During the summer transfer window, the squad underwent several changes: Ângelo Martins and Domingos Fernandes departed, while Alfredo José Ferreira Pinto and Nélson Fernandes joined the team.

Pre-season started with a participation in the Ramón de Carranza Trophy, where Benfica defeated Real Betis 2–1 in the semi-finals before losing 3–2 to Real Zaragoza in the final. Next they overcame Belenenses 4–3 to reach the final of the Taça de Honra, but were defeated 2–1 by Sporting.

The official season began on 12 September with a 2–2 draw against Académica in the opening round of the Primeira Divisão, followed by a 2–0 win over CUF and a 2–0 away loss to Porto. In European competition, Benfica defeated Stade Dudelange 18–0 on aggregate.
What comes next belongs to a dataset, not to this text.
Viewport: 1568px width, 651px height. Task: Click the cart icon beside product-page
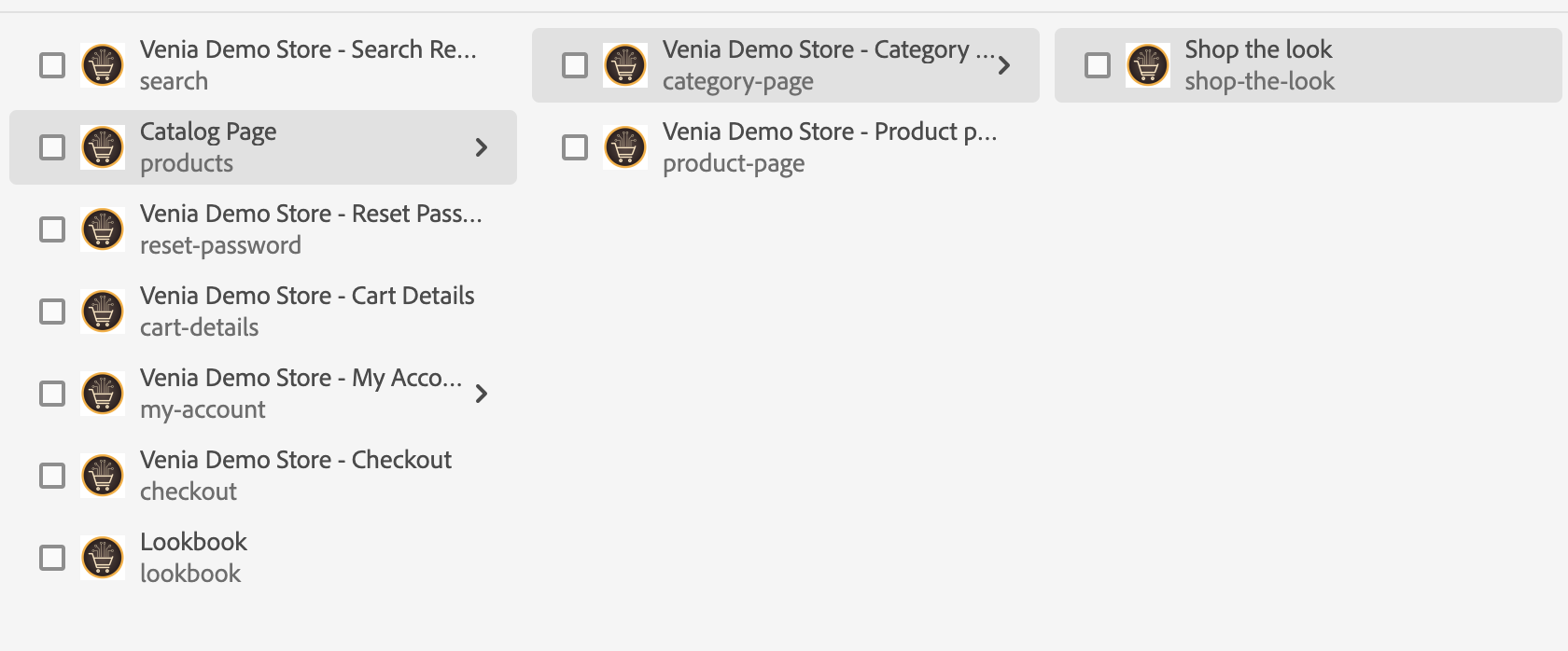[x=625, y=147]

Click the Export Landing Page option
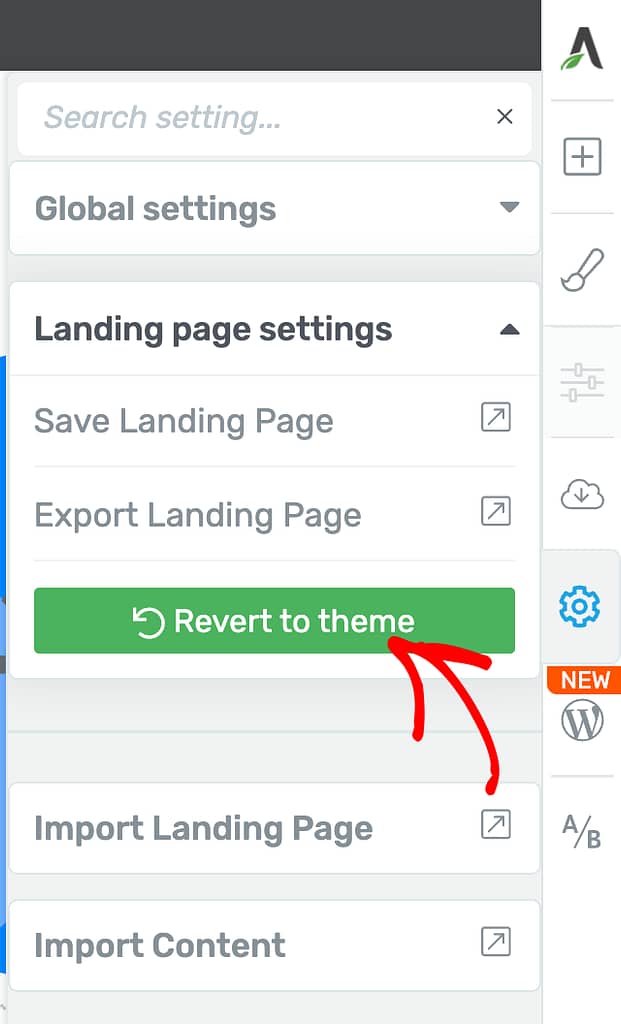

In October, Benfica began with league victories over Varzim and Lusitano de Évora, but then suffered a 4–2 home defeat to Sporting, left the team in fourth place, three points behind the leaders. In November, Benfica opened with a 2–0 win over Oliveirense in the first round of the Taça de Portugal. This was followed by a draw in the second round of the European Cup against Levski Sofia, a league draw with Beira-Mar, and an 8–2 victory over Barreirense. The month ended with Benfica in third place, four points of first place.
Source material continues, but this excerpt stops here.